While most litigators have grown used to significant reform every decade or so, it is necessary to look back to the Marine Insurance Act 1906 for the foundation of the current commercial insurance law regime. It is testament to the lawmakers of the time that the Act still underpins insurance written worldwide.

However, following on from the Consumer Insurance (Disclosure and Representations) Act 2012, the Law Commission and Scottish Law Commission have consulted on sweeping changes to commercial insurance law, including writing cover and the remedies available to insurers for breach of disclosure obligations or policy terms. The proposed changes will be published in the Insurance Contract Law Bill this summer.

Fair presentation

The duty of utmost good faith is to be removed and replaced with a duty on proposers to give a fair presentation of risk. This may be largely symbolic as proposers will still have to disclose all material circumstance they know or ought to know, but the remedies for breaching this duty are to be diluted.

Currently, the remedy of avoidance for failure to disclose a material circumstance is as uncompromising as it is clear. However, under the reforms, while avoidance will remain for deliberate or reckless failures, in other circumstances the remedy will depend upon what the insurer would have done had the duty of fair presentation been complied with.

If the policy was not underwritten, avoidance will still be an option.

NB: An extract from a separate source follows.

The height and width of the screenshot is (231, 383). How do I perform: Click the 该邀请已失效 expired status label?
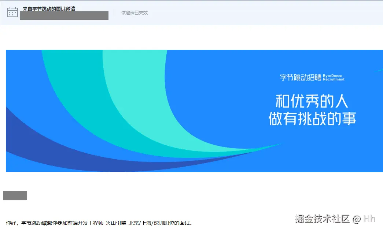[x=135, y=13]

However, if the policy was written on different terms, those terms will be retrospectively applied, or if a different premium charged, claims payments will be reduced proportionately.

While endorsing fairness, the Forum of Insurance Lawyers (FOIL) is concerned the proposals will result in more scope for disputes, as it will not just be necessary to establish that a representation should have been made, but the 'what would have happened' question will need answering.

Fraud

For some time, courts have been reluctant to apply universally the statutory remedy of avoidance in the event of policy holder fraud.

Acknowledging this, it is proposed that while an insurer will have no liability for claims in respect of fraud, and may terminate the contract and retain the premium on its discovery, it will remain liable for any loss suffered before the fraud committed.

FOIL is concerned that there is a requirement in the proposals for a direct causal connection between a fraudulent act and a claim, which might prevent insurers from repudiating liability for claims that have involved, but not necessarily arisen from, fraud.

Enforceable warranties

FOIL welcomes the proposal to abolish 'basis of the contract' clauses, acknowledging that sometimes severe consequences arise from simple and inadvertent mistakes made at proposal stage.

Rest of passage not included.